FROM THE CHIEF MEDICAL EDITOR
Larry E. Patterson, M.D.
I recently wrote about the importance of being an Academy member, the one group we all should definitely join. But there are other, more specialized groups. You brave souls who treat only children have the American Association for Pediatric Ophthalmology and Strabismus. Glaucoma guys have the American Glaucoma Society. There are the equally creatively named Retina Society, Macula Society and Cornea Society. And the largest subspecialty group is my favorite: the American Society of Cataract & Refractive Surgery. These and others are well known for their educational endeavors as well as political agendas.
But what I want to discuss now applies only to those of you who perform surgery in an outpatient surgery center, or will be in the future. In case you're wondering, that's most of you. This means that most of you should have an interest in the work of the Outpatient Ophthalmic Surgery Society (OOSS).

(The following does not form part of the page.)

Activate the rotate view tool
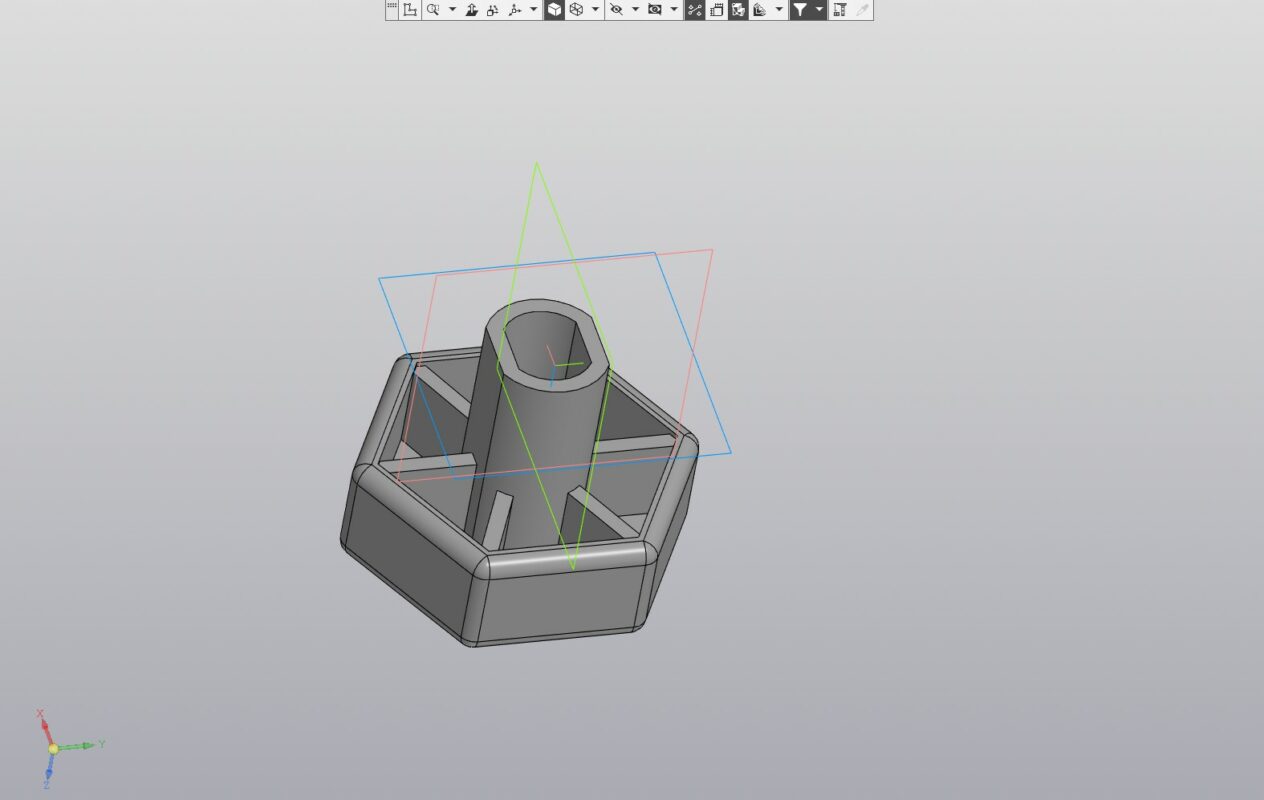This screenshot has height=800, width=1264. 493,10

Just 30 years ago, virtually all ophthalmic surgery was performed in hospital inpatient wards. Today, 66% of cataract surgery is done in freestanding ambulatory surgery centers. What transpired to so indelibly alter the surgical landscape? Technologically, in the late 1970s and throughout the 1980s, extracap and phaco — complemented by broad adoption of IOLs — improved surgical outcomes and reduced risks. Entrepreneurial surgeons, frustrated with the hassles of operating in the hospital, sought control of the operating environment by moving surgical care to freestanding centers. Hoping to capitalize on the opportunity to reduce Medicare costs, in 1983 CMS provided a facility fee (in addition to a professional surgical fee) to certified ASCs.

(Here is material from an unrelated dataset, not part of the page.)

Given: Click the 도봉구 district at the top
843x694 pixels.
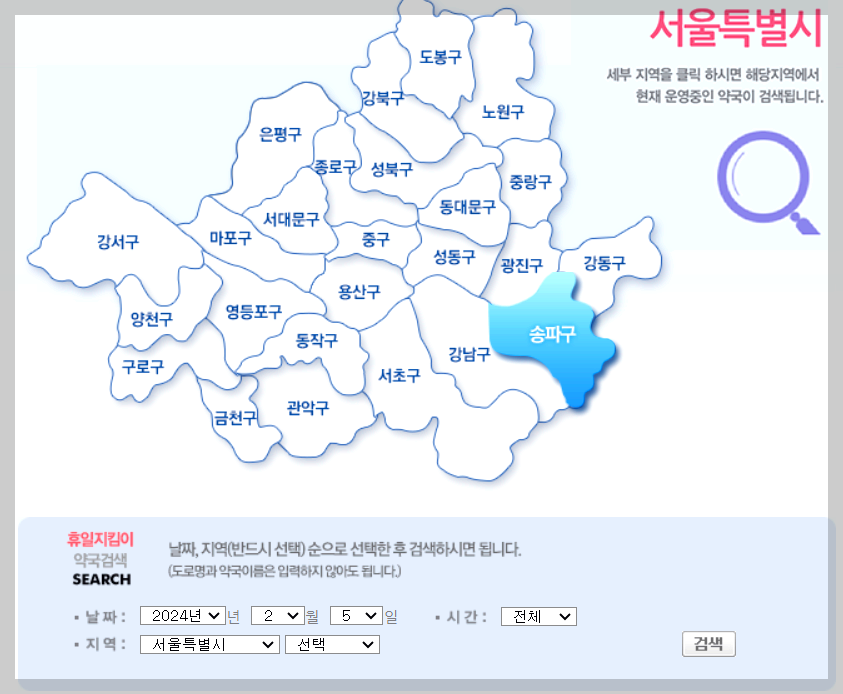Looking at the screenshot, I should point(440,58).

These visionary ophthalmologists figured they needed a place to network, to exchange ideas, to educate their colleagues and to lobby the government to improve the new federal ASC reimbursement program. Over time, this latter objective became OOSS's raison d'etre, and it became renowned for success in using the government to drive ASC growth. There are now 5,200 ASCs in the US, about a thousand exclusive to ophthalmic services. While the medical community at large has struggled to limit losses in professional fees since the mid-1980s — during my career, cataract fees have dropped from nearly $2,000 to about $600 today — cataract facility fees have increased from $336 to almost $1,000. Under the new ASC system, payments for many services such as glaucoma and vitreoretinal will increase substantially. Virtually every ophthalmic surgery is now eligible for reimbursement in the ASC. OOSS has repeatedly fought off hospital industry efforts to curtail physician ownership of surgery centers.

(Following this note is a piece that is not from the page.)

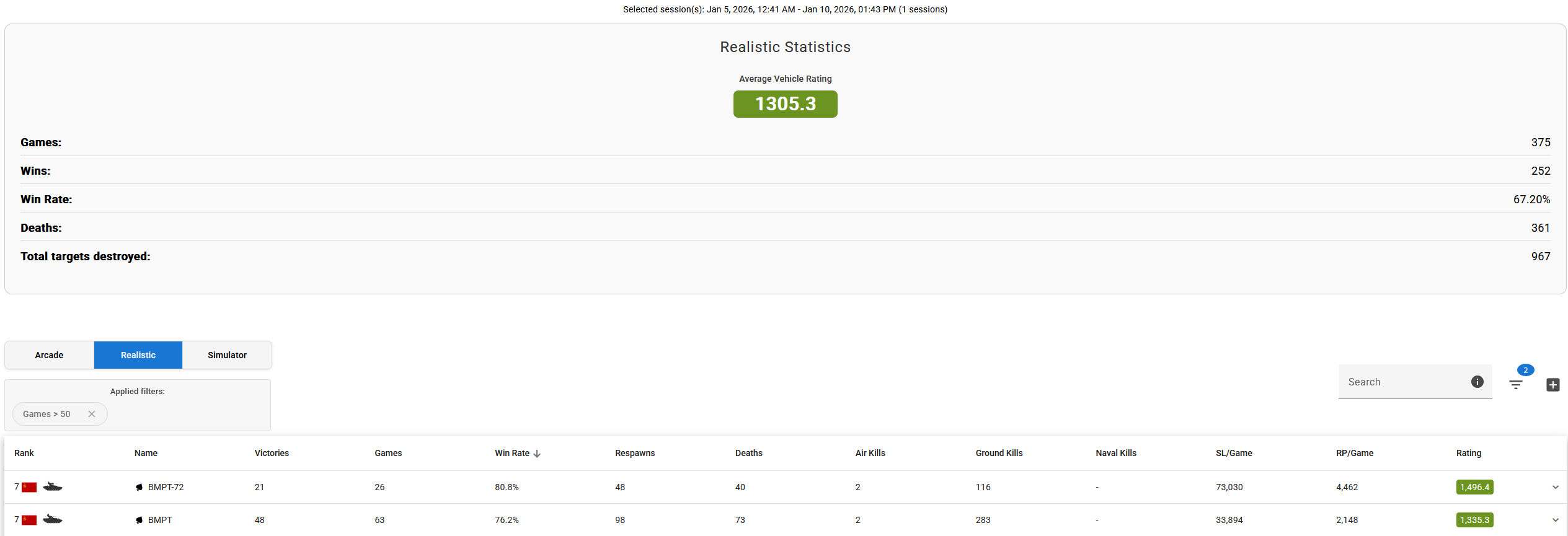Click the Win Rate sort arrow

OOSS is, indeed, a "niche" organization. However, let's face it, it's a pretty darn big niche, and a growing one. I'm biased. I'm privileged to serve as the organization's president. I'm hoping that you and all of my colleagues who aren't currently practicing in an ASC will contemplate doing so — for the benefit of your patients, to enhance your productivity and to improve your bottom lines. In an era of health care reform, ASCs are part of the solution: they improve patient access and quality, and reduce costs. I hope that you will consider joining this very special "niche" society. It is an investment that will pay huge dividends.